Mathematical models are a key tool in the study of how autoimmune diseases appear and how our bodies can fight them.
T type lymphocytes are cells that are part of the immune system of the human body.
Its processes of creation and maturation are especially delicate, since any failure can lead to serious problems for the individual. Those problems include leukemia and a number of autoimmune diseases.
In recent years, differential equations have proven to be key in mathematical models that help study and understand the immune system and how it deals with autoimmune diseases.
T type lymphocytes participate in a process called “adaptive immune response”, which is the second stage of action of the immune system directed to protecting the body from infections caused by viruses, bacteria and other kinds of pathogens.
T type lymphocytes are created in the bone marrow, from the bodies stem cells. These cells become precursors of T type lymphocytes through thymic selection, a process of cell differentiation that lasts approximately three weeks and takes place in a part of body know as the thymus.
At each instant of the process, each of the cells can take a different route: It dies, divides or produces two new cells, or instead it produces a different cell.
It is very important to understand where and when each thymocyte receives a signal that indicates the option to follow.
These signals depend both on the epithelial cells of the thymus, in particular on a type of molecules known as antigens, that they have on their cell membrane, and on the type T receptor that the thymocyte displays on its surface.
It is precisely the interaction between the T receptors of a thymocyte and the antigens of the epithelial cells what determines its future.
If the interaction is of great biochemical affinity, the thymocyte must die by a process known as apoptosis, or the programmed cell death.
If the affinity is very small or null, death is due to “negligence”.
In the case of intermediate affinities, the thymocyte undergoes a process of differentiation and continues maturation.
The process of quantifying the kinetics of thymic selection is carried out in part by measuring death rates, or the frequency with which a thymocyte receives a death signal, as well as the rates of differentiation or proliferation, the frequency with which it receives a signal of differentiation or cell division.

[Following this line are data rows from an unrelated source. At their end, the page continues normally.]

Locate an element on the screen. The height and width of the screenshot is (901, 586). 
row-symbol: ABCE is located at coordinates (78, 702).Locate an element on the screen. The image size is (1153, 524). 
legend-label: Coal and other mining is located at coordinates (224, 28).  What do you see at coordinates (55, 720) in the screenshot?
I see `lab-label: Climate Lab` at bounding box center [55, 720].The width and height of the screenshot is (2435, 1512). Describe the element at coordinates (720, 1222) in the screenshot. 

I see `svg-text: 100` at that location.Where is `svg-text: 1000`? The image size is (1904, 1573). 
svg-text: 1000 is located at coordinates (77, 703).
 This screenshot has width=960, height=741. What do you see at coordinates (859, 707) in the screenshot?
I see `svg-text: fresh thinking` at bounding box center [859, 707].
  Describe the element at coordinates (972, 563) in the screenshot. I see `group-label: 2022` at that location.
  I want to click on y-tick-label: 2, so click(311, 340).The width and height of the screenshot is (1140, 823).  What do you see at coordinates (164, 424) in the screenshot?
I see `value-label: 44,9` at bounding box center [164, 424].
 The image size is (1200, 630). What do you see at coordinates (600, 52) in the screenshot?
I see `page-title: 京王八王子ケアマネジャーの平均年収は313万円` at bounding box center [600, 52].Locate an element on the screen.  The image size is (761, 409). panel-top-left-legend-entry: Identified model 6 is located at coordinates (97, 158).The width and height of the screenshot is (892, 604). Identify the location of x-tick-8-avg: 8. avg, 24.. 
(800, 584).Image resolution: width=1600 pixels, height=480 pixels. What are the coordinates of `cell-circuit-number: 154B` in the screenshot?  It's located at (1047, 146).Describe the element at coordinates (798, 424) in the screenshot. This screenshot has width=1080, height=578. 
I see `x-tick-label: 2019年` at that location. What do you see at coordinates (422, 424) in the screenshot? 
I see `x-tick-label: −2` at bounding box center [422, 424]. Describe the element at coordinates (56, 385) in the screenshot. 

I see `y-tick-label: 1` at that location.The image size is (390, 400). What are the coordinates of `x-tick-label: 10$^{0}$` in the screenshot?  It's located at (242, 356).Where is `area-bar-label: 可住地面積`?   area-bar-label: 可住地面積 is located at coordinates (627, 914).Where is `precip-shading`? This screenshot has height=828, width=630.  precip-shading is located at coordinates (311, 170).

Knowing these rates would allow scientists to predict, for example, the average time a thymocyte spends in each phase of the thymic maturation process.
However, it is not for scientists to determine these parameters by conducting experiments, since it would require observing the trajectory of each T type pre-lymphocyte in the thymus of the individual studied, and current microscopy techniques only allow this observation for a relatively short period.
Mathematics provides precise tools to describe cell populations and their changes over time, through something called deterministic population models. In essence, these models describe the temporal evolution of the population.
If the initial population is assumed to consist of a certain number of individuals, the equation describes how many there will be a little later, or if the population changes by migration, by death or by birth of new individuals.
Each population model depends on its own migration mechanisms, for example, a constant flow or not of individual cells, their death and/or birth.
Ordinary differential equations (EDOs) are key to these models, which allow the number of thymocytes in each maturation stage to be described over time time, and the mathematical models of populations that incorporate their death, differentiation and division rates, which characterize the thymic selection process.
The parameters that are used to obtain trustworthy measurements are: the influx into the thymus from the bone marrow, the death rates of each population, the differentiation rates, proliferation rates, and the rate of migration to the blood of the lymphocytes that have survived the entire process.
Experimental data required by the model to determine these parameters include the number of thymocytes of each population at different times.
By joining experimental data with a mathematical model, scientists determined the rates of the thymic selection process.
A preliminary study allows scientists to conclude that less than 9% of the pre-T type lymphocytes that begin the process of thymic maturation actually manage to reach the end.
This is just one of the many examples of applications of mathematics to immunology, but much remains to be done.
A major challenge today is to understand both the dynamics and the molecular mechanisms of immune responses in tumors and thus improve existing immune therapies against cancer, for example.
For mathematicians, an important challenge is to learn how to describe biological processes at the individual cell level, instead of at the population level.